◆ **課題文**
この読書感想の文章で、筆者が感想を書こうと決めたのはなぜですか。本文が示す理由を一文で説明してください。

福島太郎さんの著書第3段『元宮ワイナリー黎明奇譚』を読んでみた
どーも、中小企業診断士の「どばしんだんし」です。
noteで繋がりました福島太郎さんの著書第3段
『元宮ワイナリー黎明奇譚』
を拝読しましたので勝手ながら感想などを書かせて頂きます。
著者紹介
まずは著者の福島太郎さんですが、公務員歴30年のベテランで
これまでの経験を元に
『公務員のタマゴに伝えたい話』
『公務員のタマゴに伝えたい話 第2集』
(略して『公タマ伝』、『公タマ伝2』)
を出版されております。
※その2冊を読ませて頂いた感想の記事はコチラ↓↓↓
この2冊を読んでいただければ
福島太郎さんが如何に公務員らしくないかがわかります!!
(褒め言葉です笑)
そして全てとは言いませんが少しでも福島太郎さんのような
「地元愛」に溢れ、
人と人との「繋がり」を大事にし、
「変態力(アブノーマルではなくメタモルフォーゼ)」が高い
公務員の方が少しでも増えてくれることを願うばかりです。

◆ **提示データ**
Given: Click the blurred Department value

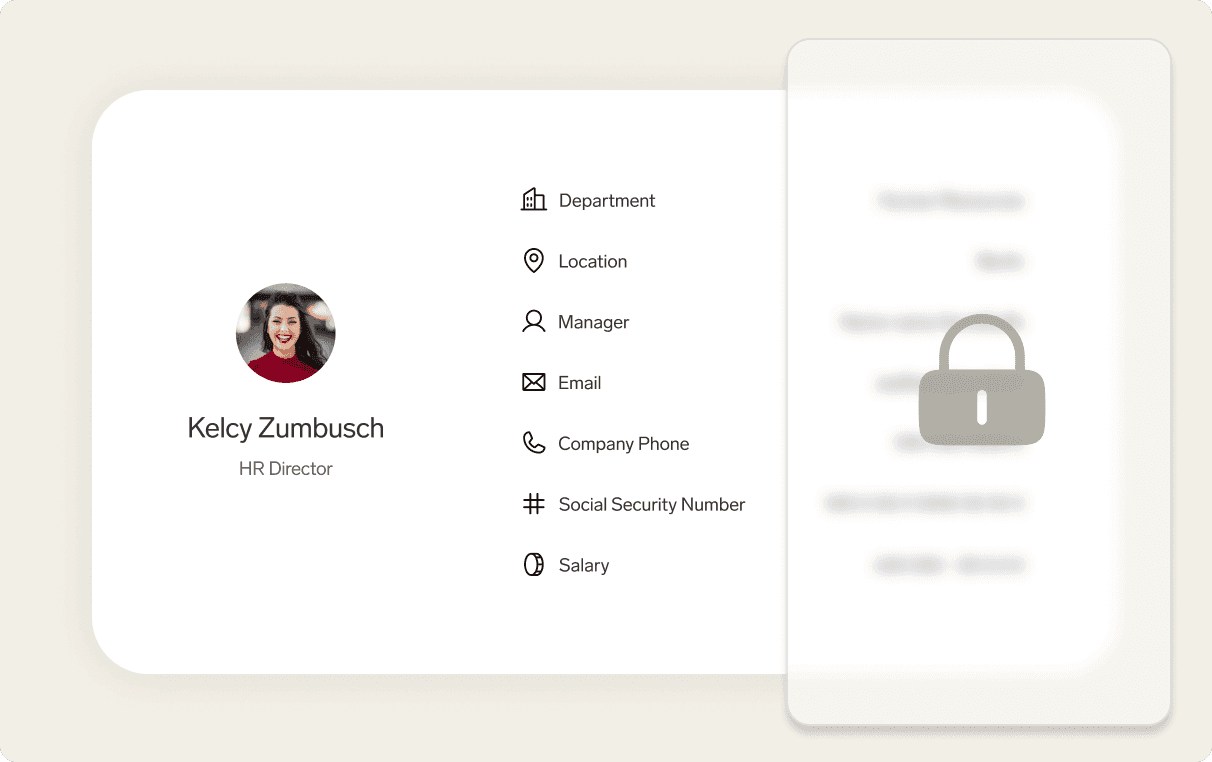Looking at the screenshot, I should tap(951, 201).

◆ **解答例**
noteで繋がった福島太郎さんの著書第3段『元宮ワイナリー黎明奇譚』を読んだからです。